*Data for locating described items*:

◇ ◇ ◇

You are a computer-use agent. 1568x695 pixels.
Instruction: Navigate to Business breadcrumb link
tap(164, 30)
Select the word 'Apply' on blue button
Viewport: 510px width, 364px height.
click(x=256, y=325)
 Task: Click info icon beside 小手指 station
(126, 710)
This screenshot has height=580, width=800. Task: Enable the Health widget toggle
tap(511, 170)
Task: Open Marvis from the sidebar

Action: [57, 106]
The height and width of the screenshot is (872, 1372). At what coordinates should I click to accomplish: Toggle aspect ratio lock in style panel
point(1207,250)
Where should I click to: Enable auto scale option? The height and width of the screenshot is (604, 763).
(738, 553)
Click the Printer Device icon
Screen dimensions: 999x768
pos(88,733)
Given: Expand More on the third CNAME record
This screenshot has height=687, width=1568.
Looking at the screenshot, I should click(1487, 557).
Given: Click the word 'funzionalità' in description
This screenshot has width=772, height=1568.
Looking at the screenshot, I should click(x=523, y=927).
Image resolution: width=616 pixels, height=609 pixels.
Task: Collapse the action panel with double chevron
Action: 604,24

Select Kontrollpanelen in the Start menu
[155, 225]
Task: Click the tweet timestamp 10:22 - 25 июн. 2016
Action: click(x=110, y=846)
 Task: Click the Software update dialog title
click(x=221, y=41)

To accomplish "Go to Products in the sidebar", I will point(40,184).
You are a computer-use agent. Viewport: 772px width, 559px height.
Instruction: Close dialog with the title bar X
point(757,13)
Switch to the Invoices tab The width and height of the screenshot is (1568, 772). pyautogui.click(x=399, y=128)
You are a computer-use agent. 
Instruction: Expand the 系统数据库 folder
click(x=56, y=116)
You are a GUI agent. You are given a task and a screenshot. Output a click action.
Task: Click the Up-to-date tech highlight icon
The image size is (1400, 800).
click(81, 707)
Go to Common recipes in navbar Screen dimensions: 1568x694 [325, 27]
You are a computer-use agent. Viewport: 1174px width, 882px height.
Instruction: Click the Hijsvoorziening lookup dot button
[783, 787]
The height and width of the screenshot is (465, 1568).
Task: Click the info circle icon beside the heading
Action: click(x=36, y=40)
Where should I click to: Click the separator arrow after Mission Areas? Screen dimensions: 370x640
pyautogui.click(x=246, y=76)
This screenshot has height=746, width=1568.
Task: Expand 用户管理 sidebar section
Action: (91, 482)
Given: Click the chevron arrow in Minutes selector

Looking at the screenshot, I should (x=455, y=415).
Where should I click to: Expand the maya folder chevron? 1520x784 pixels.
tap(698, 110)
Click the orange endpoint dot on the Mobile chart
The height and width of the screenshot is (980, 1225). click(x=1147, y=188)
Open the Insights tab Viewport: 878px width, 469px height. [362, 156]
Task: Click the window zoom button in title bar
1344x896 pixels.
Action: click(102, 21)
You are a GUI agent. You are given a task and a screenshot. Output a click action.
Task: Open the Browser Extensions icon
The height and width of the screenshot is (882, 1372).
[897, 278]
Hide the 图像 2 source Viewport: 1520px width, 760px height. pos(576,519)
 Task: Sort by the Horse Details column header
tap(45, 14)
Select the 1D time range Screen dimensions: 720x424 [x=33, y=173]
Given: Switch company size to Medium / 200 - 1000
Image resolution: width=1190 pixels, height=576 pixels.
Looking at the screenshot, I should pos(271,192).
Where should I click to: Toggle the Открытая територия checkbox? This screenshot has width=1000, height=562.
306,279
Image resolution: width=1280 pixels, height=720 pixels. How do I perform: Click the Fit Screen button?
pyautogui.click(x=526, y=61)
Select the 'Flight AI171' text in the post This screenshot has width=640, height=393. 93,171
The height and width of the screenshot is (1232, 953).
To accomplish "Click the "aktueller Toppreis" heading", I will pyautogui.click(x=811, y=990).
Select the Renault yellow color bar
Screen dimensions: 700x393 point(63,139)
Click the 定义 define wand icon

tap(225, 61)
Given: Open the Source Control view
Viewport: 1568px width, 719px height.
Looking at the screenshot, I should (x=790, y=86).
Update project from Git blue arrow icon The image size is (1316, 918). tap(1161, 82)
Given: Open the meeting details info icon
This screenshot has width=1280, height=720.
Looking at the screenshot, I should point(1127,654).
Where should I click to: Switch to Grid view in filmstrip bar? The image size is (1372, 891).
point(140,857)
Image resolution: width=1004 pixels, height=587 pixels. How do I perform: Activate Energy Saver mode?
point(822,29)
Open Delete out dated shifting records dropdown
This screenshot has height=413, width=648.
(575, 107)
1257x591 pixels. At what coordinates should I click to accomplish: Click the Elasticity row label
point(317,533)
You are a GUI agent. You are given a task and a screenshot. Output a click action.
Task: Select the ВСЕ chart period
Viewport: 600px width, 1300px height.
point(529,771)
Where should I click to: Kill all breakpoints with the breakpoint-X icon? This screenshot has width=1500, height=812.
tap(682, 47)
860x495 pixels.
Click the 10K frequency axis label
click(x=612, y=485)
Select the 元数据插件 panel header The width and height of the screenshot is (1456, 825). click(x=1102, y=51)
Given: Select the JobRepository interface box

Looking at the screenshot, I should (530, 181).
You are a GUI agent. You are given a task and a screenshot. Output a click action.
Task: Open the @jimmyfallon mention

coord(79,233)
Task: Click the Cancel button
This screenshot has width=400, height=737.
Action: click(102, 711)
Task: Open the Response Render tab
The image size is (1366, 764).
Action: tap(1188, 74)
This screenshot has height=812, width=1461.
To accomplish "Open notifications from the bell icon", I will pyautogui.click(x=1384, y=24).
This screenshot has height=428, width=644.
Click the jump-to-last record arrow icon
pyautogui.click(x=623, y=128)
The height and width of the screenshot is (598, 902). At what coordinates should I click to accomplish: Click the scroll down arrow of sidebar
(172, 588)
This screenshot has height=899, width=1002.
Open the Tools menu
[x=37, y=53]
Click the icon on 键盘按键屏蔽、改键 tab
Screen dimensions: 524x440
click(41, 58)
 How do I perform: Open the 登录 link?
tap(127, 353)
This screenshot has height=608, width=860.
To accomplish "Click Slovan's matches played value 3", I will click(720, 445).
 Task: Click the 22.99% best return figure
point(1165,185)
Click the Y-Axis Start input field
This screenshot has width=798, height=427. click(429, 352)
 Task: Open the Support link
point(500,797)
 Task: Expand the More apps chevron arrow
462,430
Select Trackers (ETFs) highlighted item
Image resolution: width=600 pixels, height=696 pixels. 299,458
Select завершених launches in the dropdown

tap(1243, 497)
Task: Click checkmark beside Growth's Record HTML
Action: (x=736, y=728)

◇ ◇ ◇

*Your goal*: Print everything from the start of the data down through the line containing "Looking at the screenshot, I should click(1487, 557).", both ends included, with each line unchanged.

*Problem solution*:
You are a computer-use agent. 1568x695 pixels.
Instruction: Navigate to Business breadcrumb link
tap(164, 30)
Select the word 'Apply' on blue button
Viewport: 510px width, 364px height.
click(x=256, y=325)
 Task: Click info icon beside 小手指 station
(126, 710)
This screenshot has height=580, width=800. Task: Enable the Health widget toggle
tap(511, 170)
Task: Open Marvis from the sidebar

Action: [57, 106]
The height and width of the screenshot is (872, 1372). At what coordinates should I click to accomplish: Toggle aspect ratio lock in style panel
point(1207,250)
Where should I click to: Enable auto scale option? The height and width of the screenshot is (604, 763).
(738, 553)
Click the Printer Device icon
Screen dimensions: 999x768
pos(88,733)
Given: Expand More on the third CNAME record
This screenshot has height=687, width=1568.
Looking at the screenshot, I should click(1487, 557).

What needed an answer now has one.